The Mütter’s exhibition aside, people typically won’t see hair work in major museums. Being a craft primarily performed by women at home, hair works were usually passed down in families and often viewed as worthless from a financial and artistic perspective.

“A lot of hair work was discarded,” Michelson says. Many owners repurposed the shadowbox frames often used to display hair work by removing and tossing the artworks within. Works stored in basements and attics also frequently succumbed to water damage and insects. Antique dealers today typically only see hair jewelry, which often featured semi-precious materials or was encased in a protective layer.

Sepia dissolved hair culled from the collection of Jennifer Berman and featured in the Mütter Museum's "Woven Strands" exhibition.
Sepia dissolved hair from the collection of Jennifer Berman
Image courtesy of The College of Physicians of Philadelphia and the Mütter Museum. Photography by Evi Numen 2017.

Yet examples of hair wreaths, palette work, and other delicate heirlooms do occasionally surface. They’re prized by a small group of avid collectors, even though other connoisseurs can be grossed out by them.

“People have this visceral reaction to it,” Michelson says. “They either gasp and adore it—like ‘I can’t get over how amazing it is’—or they just back away. There are very few other things where people are repulsed like this … In the 19th century no one batted an eyelash.”

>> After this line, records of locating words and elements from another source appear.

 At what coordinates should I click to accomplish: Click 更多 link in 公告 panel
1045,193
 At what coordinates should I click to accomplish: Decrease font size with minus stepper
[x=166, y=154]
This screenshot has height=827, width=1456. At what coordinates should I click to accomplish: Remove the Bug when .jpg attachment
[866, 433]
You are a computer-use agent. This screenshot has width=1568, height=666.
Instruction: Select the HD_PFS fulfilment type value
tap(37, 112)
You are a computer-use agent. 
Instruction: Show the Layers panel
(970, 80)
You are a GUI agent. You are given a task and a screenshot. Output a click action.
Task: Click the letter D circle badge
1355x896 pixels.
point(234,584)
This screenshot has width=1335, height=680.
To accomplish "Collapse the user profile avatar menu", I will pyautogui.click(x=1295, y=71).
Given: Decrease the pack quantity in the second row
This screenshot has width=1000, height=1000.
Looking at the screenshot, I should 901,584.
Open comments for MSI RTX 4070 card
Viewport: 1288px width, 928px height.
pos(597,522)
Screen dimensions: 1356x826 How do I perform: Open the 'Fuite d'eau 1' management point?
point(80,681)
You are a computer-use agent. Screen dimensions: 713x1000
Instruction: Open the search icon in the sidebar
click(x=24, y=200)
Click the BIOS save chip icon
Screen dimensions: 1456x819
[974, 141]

“It’s a personal textile,” Snedden Yates explains. “It’s kind of like bone in that it doesn’t really decompose at the same rate as the rest of our bodies do. It’s not made of tissue, so if you keep it in the right environment it can be maintained indefinitely.”

Table work culled from the collection of Eden Daniels and featured in the Mütter Museum's "Woven Strands" exhibition.
Table work from the collection of Eden Daniels
Image courtesy of The College of Physicians of Philadelphia and the Mütter Museum. Photography by Evi Numen 2017.

“Woven Strands” features examples of gimp work, palette work, table work, and dissolved hair work. It’s often hard to trace these types of artworks back to their original creators—they typically don’t bear signatures—but the curators “really wanted to find hair that you could connect to an actual human being,” Michelson says. “We chose pieces that have provenance. We know where they came from or when it was made, or who actually donated the hair in some cases, or what the family name was. We also picked out things that are unusual, that you don’t see often—oddities, if you will.”

Woven hair culled from the collection of Jennifer Berman and featured in the Mütter Museum's "Woven Strands" exhibition.
Woven hair from the collection of Jennifer Berman
Image courtesy of The College of Physicians of Philadelphia and the Mütter Museum. Photography by Evi Numen 2017.

Displayed in the Mütter Museum’s Thomson Gallery, “Woven Strands” opens on January 19, 2018, and runs through July 12, 2018. On April 7, 2018, master jeweler and art historian Karen Bachmann will lead a 19th century hair art workshop, followed by a day-long historical symposium on the art on Sunday, April 8.

Michelson hopes that “Woven Strands” will teach future generations about hair art, and open their minds to a craft they might have otherwise dismissed as parochial or, well, weird. “We hope that people see it and fall in love with it,” she says.